Silver Jews - American Water
The third Silver Jews full-length, American Water entertains visions of petty crime and electric chairs, of endless highways and small town bars, of the perpetual intersections of the mundane and the sublime. It's littered with the sort of aphorisms that are at once blithely conversational and disarmingly profound (Berman's mostly a poet, after all). It begins with one of the best and strangest lines ever sung: "In 1984, I was hospitalized for approaching perfection." Listening to the record, whether for the first time or the fiftieth, feels like gleaning wisdom from some ageless stranger. Both warm and cryptic, it leaves you with truisms that you'll never quite be able to unravel fully.

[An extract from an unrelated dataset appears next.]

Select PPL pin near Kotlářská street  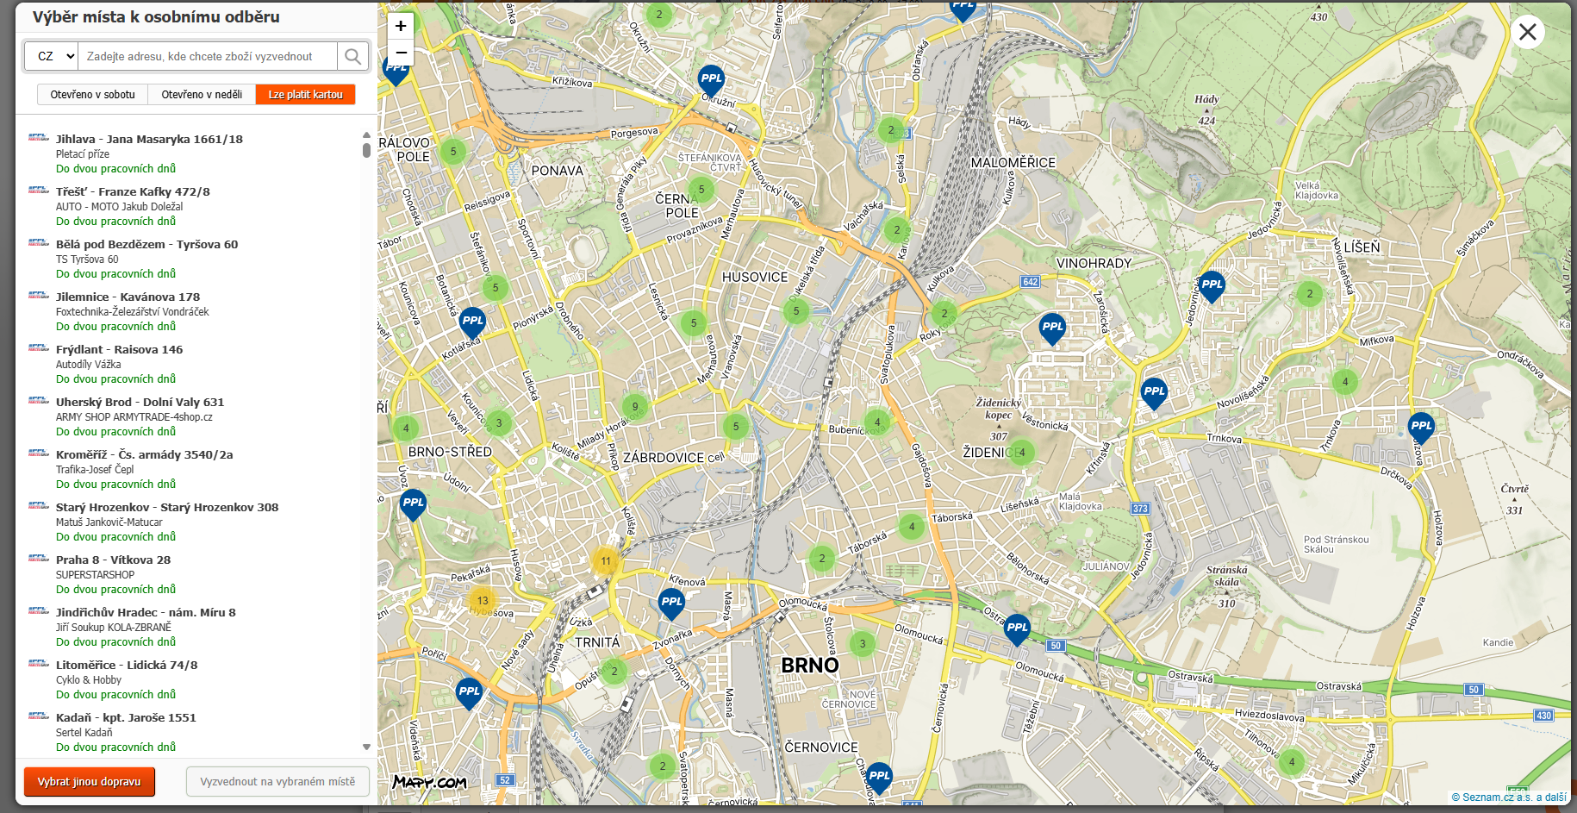(472, 322)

Berman slings his vocals over playful guitars so casually he might make you wonder if he's kidding. Fans of the Grateful Dead will feel right at home in Water's laid back atmosphere, but Berman isn't simply embracing a stress-free osmosis into the world as it is. He's using the same roots to focus on something altogether more transcendental. He holds it back, more or less, until the last song, when he finally lets the record float free. "I'm going to shine out in the wild silence," he sings in a last release from the sub-dermal tension of the previous forty minutes. Emerging from the strange normalities of everyday America comes a staggering declaration of the intent to surpass it all, to shine out and rise up and be better. It's so pure a gesture that it justifies the occasionally surreal Americana twang of the rest of the record. There aren't a lot of albums that I'd call perfect, but American Water is without a doubt one of them.